No olho do furacão

No texto anterior, quando mencionei a minha necessidade de vigiar meus pensamentos e fazer o meu check-up mental com alguma frequência, eu já imaginava que o tema do texto de hoje surgiria. Ressalto que os relatos desta série não foram programados para seguir uma ordem. Eles estão fluindo naturalmente, com o passar dos dias do mês de Setembro, ancorados pela campanha Setembro Amarelo, de prevenção ao suicídio.
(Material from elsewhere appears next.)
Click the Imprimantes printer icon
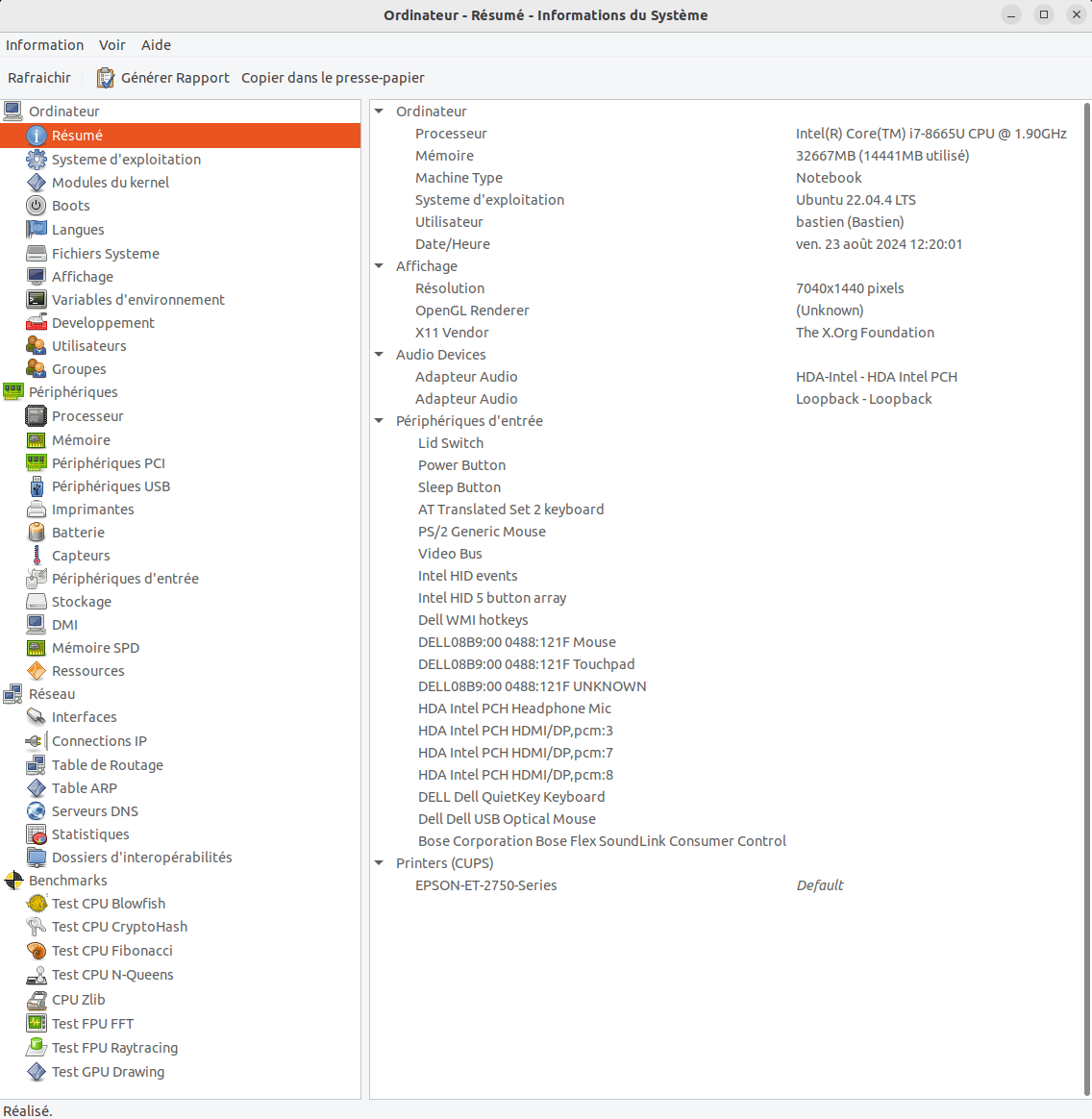 (x=37, y=510)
Voltando à minha narrativa, há alguns anos, depois de passado o pior período da depressão, quando eu já estava começando a ter uma vida independente novamente, morando sozinha, trabalhando, cuidando dos meus filhotes de labrador e achando que eu já estava livre daquilo tudo, fui pega mais uma vez pela “inconveniente”. Num desses auto check-ups, percebi que a quantidade de pensamentos ruins estava aumentando expressivamente. Não estava conseguindo fazer uso correto dos meus medicamentos, nem conversar com a minha rede de apoio. A insônia estava voltando, minha alimentação estava péssima e eu passava dias sem fome.

Eu conseguia ver o furacão se aproximando. E quem sobrevive a um não deseja estar no olho dele novamente. Estava entrando em pânico de pensar na possibilidade de voltar ao estágio no qual já tinha estado anos atrás. E eu sabia que, apesar de ser experiente em furacões, quando eles chegam a coisa pode ser muito pior do que se espera. E eu realmente estava decidida a não correr mais riscos.

E, depois de conversar com uma amiga muito querida, que é da área da saúde e trabalha com dependentes químicos e, por isso, conhece muitas clínicas e comunidades terapêuticas, decidi voluntariamente por um internamento. Decisão extremamente difícil, que eu ainda posterguei por algum tempo, que me fez ter pesadelos terríveis por algumas noites, mas que foi tomada. Essa amiga contou em detalhes a história de muitos lugares, os enormes problemas sociais envolvidos na temática manicomial – coisa que eu pouco sabia e talvez minha única referência tenha sido o filme Bicho de Sete Cabeças – e deu indicações de bons lugares onde eu poderia fazer uma consulta para conhecer e ver como eu seria acolhida. Eu fiz a consulta e lá fiquei por 30 dias. Tenho histórias muito interessantes para contar.

Mas esse tema exige muita cautela da minha parte, pois é uma questão de saúde pública e eu me sentiria invalidando uma pauta extremamente necessária se não falasse dela antes de narrar a minha experiência. Por isso, este relato terá pelo menos mais dois textos que se acoplarão a ele: a luta antimanicomial e a minha experiência enquanto paciente internada em um hospital psiquiátrico. Assuntos sérios que merecem ser explorados em partes, com muito tato. 

Já que não estamos, neste momento, no olho do furacão e podemos destrinchar o tema, sigamos com a tranquilidade de um dia de brisa leve.